Достаточно бросить взгляд на историю философии, чтобы убедиться в постоянстве данного феномена. Философы средневековья не имели другой науки, кроме логики; поэтому они пытались строить метафизические и даже теологические учения, опираясь на собственно логические методы, словно бытие само по себе возможно отождествить с бытием разума. В XVII в., веке рождения современной математики, нашелся мощный гений, ставший одним из создателей этой науки и одновременно философом, пророчившим ее распространение на все знание в целом. Картезианство представляет собой эксперимент «большого стиля», который показал, что происходит с философией, если допустить, что материальное бытие как таковое — это бытие протяженного тела, и его нужно исследовать при помощи метода, прилагаемого к науке о числе.

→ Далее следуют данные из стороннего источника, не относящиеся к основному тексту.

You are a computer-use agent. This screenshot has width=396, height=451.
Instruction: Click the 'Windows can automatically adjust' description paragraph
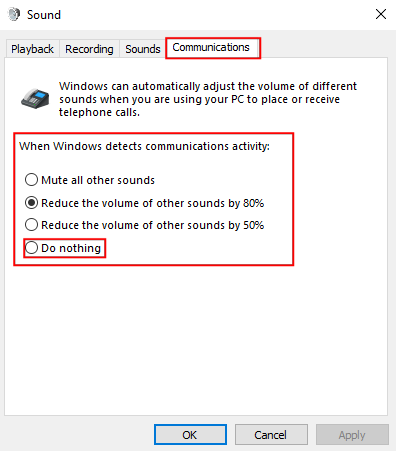208,99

В XVIII в. Кант осознаёт философские импликации ньтоновской физики и реформирует философию таким образом, чтобы она могла обосновать и сам универсум Ньютона, и наше знание о нем. Немного позднее Огюст Конт решил, что создал наконец долгожданную науку о социальных фактах; в результате он преобразует философию с позиций социологии, как если бы законы социального бытия предоставляли нам верховную точку зрения на сущность бытия вообще. Но почти в то же время биология, открывшая понятие эволюции, вступает в эру глубочайшей реформы, какую она когда-либо переживала. И вот мы видим, как Спенсер (которому возражает и одновременно следует Бергсон) сводит науку о сущем к науке о законах изменчивости, а затем и к самой изменчивости. Этот экспериментальный ряд остается открытым, и нетрудно показать, как он продолжается в наше время, когда умозрения физики вводят философов в непреодолимый соблазн экстраполировать их на область метафизики. Так что нет никаких оснований думать, что когда-нибудь такого рода попытки прекратятся. Мы никогда не сумеем воспрепятствовать тому, чтобы создание или реформирование какой-нибудь частной науки немедленно не истолковывалось как окончательное создание или реформирование науки о сущем, т. е. метафизики. И тем не менее каждая такая попытка обречена на неудачу, ответственность за которую берет на себя метафизика. Причем берет в такой степени, что регулярно впадает в скептицизм и отчаивается в собственных начинаниях. Дело обстоит таким образом, как если бы история метафизики была историей науки, постоянно ошибающейся в отношении своего объекта.